On Thu, 2013-04-11 at 14:53 -0400, W. Trevor King wrote:
> On Thu, Apr 11, 2013 at 11:22:54AM -0700, Matt Turner wrote:
> > On Thu, Apr 11, 2013 at 10:09 AM, W. Trevor King <[email protected]> wrote:
> > > In order to avoid problems like this, it's probably a
> > > good idea to remove all the cached stuff with something like [1]:
> > >
> > >   $ rm -rf --one-file-system /var/tmp/catalyst/{kerncache,packages,tmp}
> > >
> > > before building your stage1.
> > 
> > Not sure this is the way to go. I'll have to think through the
> > implications. Consider your stage1 build dies with some stupid tree
> > breakage that you can fix in your portage snapshot and restart the
> > stage build. This is going to cause your stage to rebuild everything.
> 
> There shouldn't be a need to clear the caches unless you've changed
> the specs or sources.  Presumably you had to change something to fix
> whatever killed stage1.  If that was an ebuild problem, it's unlikely
> that your fix changed an ABI without also changing the package version
> and you should be ok keeping the old binary packages.
> 
> > Wouldn't disabling the use of binary packages during the seed stage
> > update fix this?
> 
> Disabling creation of binary packages during the seed stage update
> would help, and disabling the use of binary packages during the stage1
> build would help.  However, what if you have built a binary package
> for GCC and then you update your tree to something that builds
> libmpc.so.3.  In this case, you're in trouble if you use your old GCC
> binary packages anywhere based on the new tree.
> 
> Cheers,
> Trevor
> 

OK, When I first discovered the update_seed problem, I discovered
several (potential) bugs in the code that could cause failures.  My main
error was due to using binary pkgs which were built against libmpc.so.2.

I talked with Zac (and he agreed) portage _SHOULD_ be checking
NEEDED.ELF.2 which lists the actual libs it is linked to.  There is an
open bug for it in bugzie (sorry, I'm too tired to look for it).  If a
package manager supports installing binpkgs, then it should ensure it is
not installing a broken pkg due to mismatched lib links.

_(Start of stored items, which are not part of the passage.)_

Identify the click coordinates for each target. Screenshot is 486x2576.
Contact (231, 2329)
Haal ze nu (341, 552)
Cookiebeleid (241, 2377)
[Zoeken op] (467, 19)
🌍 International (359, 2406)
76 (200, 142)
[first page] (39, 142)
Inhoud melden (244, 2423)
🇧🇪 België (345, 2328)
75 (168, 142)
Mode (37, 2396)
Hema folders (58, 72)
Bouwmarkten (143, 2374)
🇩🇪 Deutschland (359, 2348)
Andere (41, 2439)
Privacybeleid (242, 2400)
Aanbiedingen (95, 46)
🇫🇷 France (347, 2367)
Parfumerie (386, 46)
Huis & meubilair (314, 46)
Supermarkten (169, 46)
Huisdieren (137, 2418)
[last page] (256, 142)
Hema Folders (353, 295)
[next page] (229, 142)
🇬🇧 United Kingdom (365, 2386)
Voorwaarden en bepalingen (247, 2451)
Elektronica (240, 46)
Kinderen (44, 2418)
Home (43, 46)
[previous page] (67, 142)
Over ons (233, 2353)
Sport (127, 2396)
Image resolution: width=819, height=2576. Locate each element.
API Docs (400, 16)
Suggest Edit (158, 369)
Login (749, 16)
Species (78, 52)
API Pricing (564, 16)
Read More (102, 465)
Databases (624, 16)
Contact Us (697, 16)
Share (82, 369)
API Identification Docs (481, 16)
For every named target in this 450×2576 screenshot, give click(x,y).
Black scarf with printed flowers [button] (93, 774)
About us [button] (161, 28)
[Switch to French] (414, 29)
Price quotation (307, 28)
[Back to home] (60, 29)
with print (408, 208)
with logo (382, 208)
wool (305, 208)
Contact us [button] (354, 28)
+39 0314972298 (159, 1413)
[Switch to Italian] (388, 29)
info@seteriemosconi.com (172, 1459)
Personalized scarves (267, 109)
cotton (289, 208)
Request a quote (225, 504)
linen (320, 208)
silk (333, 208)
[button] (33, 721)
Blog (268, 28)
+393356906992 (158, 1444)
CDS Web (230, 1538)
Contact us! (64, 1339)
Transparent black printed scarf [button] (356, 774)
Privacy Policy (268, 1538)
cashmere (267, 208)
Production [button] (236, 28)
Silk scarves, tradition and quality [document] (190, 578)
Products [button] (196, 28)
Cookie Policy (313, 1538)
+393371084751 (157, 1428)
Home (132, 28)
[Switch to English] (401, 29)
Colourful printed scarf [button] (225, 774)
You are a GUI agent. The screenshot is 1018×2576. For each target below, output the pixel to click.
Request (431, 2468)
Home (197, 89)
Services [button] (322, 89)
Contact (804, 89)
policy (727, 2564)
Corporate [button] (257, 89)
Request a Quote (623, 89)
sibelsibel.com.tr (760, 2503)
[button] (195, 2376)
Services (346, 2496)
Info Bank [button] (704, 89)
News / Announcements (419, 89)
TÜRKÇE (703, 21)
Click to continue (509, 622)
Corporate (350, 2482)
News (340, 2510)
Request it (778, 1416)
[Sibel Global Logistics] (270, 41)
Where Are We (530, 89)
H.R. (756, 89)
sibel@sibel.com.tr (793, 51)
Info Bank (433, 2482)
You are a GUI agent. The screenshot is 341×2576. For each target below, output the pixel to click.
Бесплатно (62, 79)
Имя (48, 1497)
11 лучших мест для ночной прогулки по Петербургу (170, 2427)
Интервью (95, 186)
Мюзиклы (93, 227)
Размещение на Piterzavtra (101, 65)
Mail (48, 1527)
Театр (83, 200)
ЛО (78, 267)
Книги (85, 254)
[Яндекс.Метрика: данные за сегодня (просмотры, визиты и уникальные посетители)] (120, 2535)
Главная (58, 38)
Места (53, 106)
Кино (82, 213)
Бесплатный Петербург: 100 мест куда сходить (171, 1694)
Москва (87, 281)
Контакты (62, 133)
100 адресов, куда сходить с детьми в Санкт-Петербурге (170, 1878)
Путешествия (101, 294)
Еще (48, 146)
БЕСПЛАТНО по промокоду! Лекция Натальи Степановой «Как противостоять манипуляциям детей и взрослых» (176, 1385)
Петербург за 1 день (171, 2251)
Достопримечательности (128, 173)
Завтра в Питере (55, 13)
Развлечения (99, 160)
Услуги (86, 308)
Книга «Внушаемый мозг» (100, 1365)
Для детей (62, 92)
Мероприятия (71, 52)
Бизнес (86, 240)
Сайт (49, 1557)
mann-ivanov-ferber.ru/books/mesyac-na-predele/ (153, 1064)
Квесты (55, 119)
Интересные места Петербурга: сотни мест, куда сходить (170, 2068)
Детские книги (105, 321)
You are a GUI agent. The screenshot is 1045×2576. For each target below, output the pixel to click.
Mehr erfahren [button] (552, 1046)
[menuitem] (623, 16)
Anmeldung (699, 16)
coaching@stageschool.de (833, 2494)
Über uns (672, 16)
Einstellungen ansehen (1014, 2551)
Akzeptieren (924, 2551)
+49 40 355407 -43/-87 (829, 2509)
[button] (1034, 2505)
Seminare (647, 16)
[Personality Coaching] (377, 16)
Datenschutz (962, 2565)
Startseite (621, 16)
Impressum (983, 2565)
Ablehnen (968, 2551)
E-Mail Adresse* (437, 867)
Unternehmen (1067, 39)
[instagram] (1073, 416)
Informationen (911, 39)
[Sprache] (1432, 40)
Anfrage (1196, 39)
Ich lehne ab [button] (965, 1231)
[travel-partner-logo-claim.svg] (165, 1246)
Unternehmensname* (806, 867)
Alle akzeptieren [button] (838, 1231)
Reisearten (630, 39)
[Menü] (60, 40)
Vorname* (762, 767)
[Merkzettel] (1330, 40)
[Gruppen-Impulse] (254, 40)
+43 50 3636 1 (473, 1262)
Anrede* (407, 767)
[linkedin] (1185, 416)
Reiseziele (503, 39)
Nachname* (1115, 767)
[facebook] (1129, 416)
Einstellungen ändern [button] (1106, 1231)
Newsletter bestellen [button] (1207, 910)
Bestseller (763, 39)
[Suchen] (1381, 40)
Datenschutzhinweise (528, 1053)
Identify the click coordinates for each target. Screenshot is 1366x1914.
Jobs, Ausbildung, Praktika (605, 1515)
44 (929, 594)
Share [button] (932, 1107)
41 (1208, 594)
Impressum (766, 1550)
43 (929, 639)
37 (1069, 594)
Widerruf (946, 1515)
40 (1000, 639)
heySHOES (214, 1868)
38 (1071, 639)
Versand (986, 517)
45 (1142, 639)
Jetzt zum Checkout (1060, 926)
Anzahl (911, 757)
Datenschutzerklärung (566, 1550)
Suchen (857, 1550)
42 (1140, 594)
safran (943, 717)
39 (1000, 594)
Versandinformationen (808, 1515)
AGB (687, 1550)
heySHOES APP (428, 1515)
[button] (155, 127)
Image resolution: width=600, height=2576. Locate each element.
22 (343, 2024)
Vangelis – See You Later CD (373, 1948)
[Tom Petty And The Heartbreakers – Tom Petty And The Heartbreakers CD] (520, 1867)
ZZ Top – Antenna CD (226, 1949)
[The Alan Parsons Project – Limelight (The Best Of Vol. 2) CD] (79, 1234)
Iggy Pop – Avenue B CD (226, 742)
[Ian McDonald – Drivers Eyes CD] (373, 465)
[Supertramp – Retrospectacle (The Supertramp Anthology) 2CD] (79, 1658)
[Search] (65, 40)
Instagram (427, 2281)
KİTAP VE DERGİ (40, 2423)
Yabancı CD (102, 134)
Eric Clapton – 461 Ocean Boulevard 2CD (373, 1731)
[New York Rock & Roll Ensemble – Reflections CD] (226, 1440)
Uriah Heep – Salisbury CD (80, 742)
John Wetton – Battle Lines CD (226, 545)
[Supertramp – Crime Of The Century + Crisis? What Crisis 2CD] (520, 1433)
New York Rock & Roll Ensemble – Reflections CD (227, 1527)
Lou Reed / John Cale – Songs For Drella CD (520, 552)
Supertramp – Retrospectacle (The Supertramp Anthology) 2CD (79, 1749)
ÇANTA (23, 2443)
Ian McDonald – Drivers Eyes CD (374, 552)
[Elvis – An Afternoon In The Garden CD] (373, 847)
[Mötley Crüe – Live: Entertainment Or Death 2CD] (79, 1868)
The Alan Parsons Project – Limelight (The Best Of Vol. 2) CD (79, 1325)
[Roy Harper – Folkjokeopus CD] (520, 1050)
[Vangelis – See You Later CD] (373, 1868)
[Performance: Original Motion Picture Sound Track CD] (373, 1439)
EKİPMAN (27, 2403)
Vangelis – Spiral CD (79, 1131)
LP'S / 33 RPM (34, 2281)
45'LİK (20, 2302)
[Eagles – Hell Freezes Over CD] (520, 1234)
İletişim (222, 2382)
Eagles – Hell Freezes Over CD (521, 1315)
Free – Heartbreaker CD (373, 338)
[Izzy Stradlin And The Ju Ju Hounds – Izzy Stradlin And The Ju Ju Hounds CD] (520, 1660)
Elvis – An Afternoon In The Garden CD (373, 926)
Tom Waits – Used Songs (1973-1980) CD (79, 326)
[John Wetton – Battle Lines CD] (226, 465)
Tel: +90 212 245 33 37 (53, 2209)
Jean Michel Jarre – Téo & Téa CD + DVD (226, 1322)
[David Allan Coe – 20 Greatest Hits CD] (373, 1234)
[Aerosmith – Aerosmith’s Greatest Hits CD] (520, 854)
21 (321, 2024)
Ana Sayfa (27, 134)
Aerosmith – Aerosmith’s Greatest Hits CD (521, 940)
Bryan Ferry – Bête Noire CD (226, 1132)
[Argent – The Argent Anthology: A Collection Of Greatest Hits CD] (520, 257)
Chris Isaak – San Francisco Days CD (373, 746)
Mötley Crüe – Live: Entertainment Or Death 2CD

Everything else that is done in catalyst to avoid that is really just a
workaround until the package manager is fixed.

Blueness recently wrote a utility that scanned NEEDED.ELF.2 and looked
for broken/mismatched lib deps.  Perhaps he could help in getting
portage's binpkg handlers updated to check that the binpkg's lib deps
are met for it to qualify to be used.